(Stored items)

──────────

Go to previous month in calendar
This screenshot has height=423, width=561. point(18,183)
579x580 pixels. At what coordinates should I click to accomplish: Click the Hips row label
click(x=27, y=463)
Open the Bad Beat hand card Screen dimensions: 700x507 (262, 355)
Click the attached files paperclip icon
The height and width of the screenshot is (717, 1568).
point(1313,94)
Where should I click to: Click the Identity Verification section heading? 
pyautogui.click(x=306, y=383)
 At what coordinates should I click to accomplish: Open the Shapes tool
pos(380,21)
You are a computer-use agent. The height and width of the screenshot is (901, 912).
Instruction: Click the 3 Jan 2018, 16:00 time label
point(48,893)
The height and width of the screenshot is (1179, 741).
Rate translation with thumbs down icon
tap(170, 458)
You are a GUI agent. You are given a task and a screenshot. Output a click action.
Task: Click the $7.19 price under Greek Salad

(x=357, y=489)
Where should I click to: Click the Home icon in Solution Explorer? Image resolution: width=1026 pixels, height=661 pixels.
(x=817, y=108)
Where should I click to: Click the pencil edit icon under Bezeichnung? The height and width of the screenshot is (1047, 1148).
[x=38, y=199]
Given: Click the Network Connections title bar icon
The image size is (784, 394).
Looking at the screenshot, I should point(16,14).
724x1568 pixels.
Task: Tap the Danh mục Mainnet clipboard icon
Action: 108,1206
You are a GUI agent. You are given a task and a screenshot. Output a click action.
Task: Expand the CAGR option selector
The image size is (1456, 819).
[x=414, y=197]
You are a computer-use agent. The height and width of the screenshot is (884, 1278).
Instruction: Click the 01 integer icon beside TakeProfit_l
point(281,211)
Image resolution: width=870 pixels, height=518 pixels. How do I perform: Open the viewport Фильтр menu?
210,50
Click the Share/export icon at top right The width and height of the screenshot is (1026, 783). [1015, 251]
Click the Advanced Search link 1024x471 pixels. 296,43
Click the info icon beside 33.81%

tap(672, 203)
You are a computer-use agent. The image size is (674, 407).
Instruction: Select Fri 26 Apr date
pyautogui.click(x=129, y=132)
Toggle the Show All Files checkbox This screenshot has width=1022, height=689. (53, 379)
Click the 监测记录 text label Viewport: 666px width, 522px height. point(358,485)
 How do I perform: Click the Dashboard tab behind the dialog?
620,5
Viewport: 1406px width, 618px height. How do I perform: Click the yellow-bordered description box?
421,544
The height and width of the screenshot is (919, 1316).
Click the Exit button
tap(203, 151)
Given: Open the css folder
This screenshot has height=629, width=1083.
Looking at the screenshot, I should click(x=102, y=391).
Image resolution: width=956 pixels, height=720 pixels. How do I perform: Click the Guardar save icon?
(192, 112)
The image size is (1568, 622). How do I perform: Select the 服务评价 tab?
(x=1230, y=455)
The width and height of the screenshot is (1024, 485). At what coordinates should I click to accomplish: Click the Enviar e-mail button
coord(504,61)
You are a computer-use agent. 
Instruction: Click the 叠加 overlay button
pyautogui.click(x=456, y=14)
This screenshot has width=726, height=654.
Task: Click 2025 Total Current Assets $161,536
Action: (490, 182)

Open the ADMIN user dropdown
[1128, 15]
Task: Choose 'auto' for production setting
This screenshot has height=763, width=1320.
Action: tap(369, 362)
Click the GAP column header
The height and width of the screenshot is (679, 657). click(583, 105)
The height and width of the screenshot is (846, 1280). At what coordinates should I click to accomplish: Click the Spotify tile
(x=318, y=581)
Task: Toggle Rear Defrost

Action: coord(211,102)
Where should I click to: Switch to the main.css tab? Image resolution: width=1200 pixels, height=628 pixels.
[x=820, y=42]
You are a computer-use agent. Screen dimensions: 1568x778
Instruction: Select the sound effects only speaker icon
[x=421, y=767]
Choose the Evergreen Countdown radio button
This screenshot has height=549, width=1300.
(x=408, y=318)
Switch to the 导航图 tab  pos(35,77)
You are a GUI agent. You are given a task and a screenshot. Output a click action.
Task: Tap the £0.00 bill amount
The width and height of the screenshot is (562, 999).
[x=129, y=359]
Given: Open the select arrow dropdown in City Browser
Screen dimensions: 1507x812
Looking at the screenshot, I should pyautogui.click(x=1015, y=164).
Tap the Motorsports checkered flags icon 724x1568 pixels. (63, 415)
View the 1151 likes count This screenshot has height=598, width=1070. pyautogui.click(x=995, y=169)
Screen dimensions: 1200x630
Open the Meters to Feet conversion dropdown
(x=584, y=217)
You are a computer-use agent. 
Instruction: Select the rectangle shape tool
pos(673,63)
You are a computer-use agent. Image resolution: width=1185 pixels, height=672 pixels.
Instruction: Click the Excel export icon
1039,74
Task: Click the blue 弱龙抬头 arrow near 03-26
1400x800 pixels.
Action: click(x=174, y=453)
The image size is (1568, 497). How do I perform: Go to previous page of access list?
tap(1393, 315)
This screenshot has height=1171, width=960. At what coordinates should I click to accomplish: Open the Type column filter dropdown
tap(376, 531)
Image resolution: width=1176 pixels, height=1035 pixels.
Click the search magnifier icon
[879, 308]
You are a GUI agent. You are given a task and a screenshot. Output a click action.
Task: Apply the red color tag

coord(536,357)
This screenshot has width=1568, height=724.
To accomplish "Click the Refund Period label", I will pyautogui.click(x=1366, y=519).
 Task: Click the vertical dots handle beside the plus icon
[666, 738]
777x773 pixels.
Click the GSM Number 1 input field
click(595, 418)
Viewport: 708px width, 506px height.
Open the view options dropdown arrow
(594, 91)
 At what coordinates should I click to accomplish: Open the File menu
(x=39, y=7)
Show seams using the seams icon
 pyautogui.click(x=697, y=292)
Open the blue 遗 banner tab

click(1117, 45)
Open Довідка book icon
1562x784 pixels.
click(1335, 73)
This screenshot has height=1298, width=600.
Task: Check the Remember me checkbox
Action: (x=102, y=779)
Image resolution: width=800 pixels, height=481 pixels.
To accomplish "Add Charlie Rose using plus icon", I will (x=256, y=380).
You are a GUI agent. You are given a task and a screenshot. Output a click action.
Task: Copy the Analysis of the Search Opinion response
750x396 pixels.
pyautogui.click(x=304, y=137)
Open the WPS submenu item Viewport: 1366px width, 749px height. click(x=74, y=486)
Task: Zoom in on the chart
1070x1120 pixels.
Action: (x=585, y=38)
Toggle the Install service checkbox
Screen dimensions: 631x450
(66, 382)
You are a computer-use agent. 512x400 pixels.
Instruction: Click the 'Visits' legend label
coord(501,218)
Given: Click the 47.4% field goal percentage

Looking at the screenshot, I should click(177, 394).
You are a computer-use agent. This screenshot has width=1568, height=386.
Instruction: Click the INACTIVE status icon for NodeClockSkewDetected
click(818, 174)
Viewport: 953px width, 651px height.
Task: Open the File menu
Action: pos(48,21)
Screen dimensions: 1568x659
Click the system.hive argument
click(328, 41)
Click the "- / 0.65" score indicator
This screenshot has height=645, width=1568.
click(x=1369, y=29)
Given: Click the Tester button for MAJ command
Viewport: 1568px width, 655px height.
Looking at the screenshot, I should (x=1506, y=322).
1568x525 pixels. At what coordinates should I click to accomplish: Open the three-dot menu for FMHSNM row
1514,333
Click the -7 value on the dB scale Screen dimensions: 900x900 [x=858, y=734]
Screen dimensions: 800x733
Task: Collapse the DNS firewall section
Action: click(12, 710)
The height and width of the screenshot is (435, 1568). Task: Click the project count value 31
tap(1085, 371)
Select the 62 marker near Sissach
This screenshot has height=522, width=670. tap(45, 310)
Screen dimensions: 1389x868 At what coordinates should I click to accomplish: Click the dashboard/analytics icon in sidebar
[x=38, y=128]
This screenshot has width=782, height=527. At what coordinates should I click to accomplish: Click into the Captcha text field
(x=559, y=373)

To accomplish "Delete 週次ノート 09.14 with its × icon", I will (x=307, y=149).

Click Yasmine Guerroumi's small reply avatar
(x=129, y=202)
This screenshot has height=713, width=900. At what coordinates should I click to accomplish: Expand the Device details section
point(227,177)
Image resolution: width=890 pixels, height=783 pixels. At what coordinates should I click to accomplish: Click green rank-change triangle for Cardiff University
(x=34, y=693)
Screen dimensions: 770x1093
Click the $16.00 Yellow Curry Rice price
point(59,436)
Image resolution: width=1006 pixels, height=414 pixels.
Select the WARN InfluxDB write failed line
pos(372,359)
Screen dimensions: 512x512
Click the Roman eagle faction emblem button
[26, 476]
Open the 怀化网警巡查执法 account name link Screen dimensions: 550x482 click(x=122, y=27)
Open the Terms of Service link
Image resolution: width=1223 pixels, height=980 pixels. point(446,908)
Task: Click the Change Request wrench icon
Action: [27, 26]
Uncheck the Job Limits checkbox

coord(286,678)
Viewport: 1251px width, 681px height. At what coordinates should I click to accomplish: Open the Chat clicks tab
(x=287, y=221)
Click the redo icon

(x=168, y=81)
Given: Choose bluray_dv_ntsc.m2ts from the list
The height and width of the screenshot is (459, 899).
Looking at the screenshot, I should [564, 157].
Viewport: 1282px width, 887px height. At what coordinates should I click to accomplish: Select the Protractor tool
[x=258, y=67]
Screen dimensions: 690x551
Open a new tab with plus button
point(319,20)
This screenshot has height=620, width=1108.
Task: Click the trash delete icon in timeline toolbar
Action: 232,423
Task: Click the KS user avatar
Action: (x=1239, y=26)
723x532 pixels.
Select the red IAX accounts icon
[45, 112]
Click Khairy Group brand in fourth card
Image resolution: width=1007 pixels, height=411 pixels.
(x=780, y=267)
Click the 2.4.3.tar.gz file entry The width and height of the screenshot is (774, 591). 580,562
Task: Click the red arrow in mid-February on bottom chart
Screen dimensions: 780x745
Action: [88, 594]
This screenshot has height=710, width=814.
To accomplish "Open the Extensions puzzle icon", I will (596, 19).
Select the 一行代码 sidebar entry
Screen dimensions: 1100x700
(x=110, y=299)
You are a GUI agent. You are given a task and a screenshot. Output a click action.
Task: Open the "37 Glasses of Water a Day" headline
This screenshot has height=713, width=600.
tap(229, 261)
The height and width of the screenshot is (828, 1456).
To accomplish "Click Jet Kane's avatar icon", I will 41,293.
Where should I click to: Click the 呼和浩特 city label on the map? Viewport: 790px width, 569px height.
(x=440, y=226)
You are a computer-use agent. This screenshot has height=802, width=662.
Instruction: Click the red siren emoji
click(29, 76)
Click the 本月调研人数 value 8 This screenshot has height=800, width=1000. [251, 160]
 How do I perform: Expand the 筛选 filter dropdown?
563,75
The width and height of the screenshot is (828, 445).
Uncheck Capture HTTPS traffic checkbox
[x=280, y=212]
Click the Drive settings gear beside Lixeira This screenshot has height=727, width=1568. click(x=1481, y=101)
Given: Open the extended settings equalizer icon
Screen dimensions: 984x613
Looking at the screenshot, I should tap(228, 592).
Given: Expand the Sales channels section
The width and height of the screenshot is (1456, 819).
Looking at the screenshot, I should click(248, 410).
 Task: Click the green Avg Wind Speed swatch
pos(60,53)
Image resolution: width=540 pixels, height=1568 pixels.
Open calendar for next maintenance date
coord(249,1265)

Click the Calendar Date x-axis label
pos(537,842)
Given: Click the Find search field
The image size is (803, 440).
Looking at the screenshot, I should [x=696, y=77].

──────────

- _Task statement_: Check each line of the data for "computer". Copy the lines where it turns up.

- _Answer to this problem_:
You are a computer-use agent. The height and width of the screenshot is (901, 912).
You are a computer-use agent. The height and width of the screenshot is (884, 1278).
You are a computer-use agent. The image size is (674, 407).
You are a computer-use agent. 
You are a computer-use agent. Screen dimensions: 1568x778
You are a computer-use agent. 
You are a computer-use agent. Image resolution: width=1185 pixels, height=672 pixels.
You are a computer-use agent. 512x400 pixels.
You are a computer-use agent. This screenshot has width=1568, height=386.
You are a computer-use agent. This screenshot has height=802, width=662.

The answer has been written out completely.